Life is looking bright on the estate. Not only in the castle, grounds and new developments, but also in terms of bird life, farming, and doing their bit environmentally to look after the rural landscape.

Now is a time to enjoy the new beginnings, but the couple admit that there’s always something bubbling away in the background. A castle upgrade is next on the agenda, they tell me.

But when they find the time, Lord and Lady Barnard enjoy climbing mountains together in the Lake District, exploring art galleries in London, and visiting other. landmarks, attractions and estates across the country.

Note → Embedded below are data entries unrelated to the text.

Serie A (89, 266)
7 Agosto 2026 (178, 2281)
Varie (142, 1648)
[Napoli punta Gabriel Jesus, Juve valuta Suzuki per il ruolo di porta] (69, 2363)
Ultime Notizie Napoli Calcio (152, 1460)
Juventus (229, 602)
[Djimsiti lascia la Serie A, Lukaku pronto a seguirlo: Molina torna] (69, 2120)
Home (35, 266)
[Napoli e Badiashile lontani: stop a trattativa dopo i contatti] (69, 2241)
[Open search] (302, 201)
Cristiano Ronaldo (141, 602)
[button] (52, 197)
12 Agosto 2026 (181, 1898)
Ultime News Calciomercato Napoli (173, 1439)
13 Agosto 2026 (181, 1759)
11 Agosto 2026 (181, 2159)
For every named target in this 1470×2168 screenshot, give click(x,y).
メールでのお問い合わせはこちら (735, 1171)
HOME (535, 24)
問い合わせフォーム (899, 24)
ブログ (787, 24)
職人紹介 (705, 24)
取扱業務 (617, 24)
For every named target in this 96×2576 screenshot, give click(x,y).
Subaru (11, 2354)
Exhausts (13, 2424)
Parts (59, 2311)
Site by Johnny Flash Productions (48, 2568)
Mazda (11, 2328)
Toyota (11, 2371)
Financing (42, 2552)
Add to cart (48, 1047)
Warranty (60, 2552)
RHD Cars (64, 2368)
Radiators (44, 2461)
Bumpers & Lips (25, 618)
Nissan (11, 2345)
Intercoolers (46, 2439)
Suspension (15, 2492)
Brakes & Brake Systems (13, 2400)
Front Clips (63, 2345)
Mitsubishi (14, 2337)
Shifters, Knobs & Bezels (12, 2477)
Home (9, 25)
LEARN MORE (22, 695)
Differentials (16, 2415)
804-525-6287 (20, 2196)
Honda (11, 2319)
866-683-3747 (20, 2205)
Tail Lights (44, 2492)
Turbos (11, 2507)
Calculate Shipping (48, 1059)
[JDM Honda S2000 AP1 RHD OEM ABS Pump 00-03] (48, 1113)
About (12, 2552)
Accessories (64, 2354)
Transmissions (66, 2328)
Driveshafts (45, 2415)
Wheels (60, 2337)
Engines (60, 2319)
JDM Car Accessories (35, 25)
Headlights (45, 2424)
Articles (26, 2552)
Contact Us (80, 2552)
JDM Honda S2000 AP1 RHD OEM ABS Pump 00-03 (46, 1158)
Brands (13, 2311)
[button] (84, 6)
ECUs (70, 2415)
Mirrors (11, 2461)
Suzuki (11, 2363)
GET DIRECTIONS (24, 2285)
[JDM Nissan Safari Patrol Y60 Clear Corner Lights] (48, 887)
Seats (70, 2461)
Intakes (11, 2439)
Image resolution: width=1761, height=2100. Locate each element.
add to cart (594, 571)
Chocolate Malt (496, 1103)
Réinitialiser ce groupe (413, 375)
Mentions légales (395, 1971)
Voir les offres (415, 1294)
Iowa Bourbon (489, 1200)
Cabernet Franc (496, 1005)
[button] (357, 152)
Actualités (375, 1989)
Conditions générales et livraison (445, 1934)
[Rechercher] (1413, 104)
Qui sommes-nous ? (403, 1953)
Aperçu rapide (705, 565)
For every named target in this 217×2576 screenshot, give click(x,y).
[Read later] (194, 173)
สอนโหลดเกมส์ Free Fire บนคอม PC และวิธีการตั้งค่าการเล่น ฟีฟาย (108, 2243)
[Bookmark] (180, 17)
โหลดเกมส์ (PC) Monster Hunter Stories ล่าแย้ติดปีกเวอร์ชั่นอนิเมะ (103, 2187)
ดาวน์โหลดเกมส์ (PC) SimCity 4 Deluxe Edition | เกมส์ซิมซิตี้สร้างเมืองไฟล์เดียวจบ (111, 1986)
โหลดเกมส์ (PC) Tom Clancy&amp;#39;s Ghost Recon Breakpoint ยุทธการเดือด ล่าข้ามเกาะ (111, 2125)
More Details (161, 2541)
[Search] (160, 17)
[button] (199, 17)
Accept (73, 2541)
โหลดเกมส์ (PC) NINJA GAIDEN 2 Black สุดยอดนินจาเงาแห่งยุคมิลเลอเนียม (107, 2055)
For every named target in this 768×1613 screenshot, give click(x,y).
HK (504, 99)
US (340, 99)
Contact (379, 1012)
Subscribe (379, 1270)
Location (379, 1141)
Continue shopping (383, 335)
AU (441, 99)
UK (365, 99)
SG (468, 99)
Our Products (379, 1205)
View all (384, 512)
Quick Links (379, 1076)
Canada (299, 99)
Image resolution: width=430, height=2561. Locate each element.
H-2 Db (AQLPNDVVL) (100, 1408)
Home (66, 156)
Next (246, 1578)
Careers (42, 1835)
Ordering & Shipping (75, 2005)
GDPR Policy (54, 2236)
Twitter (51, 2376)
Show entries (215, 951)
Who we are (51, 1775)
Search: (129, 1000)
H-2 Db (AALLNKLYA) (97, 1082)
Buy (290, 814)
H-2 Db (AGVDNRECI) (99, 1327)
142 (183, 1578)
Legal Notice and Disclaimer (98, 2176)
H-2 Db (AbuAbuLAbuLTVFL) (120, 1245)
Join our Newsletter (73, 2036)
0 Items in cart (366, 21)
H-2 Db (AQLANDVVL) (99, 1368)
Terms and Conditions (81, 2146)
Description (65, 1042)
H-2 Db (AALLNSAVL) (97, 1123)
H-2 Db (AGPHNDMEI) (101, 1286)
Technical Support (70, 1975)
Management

“To unwind, I like to read – mainly history and current affairs,” says Lord Barnard.

“We like to host and have friends and family round for supper,” Lady Barnard adds.

“Our family dynamic has changed a little bit. Our children were all at home when we started this project, now they’re between 19 and 24-years-old and have flown the nest.”

But what a place to return to. A family home with history at its heart, but always rising, with one eye on the future.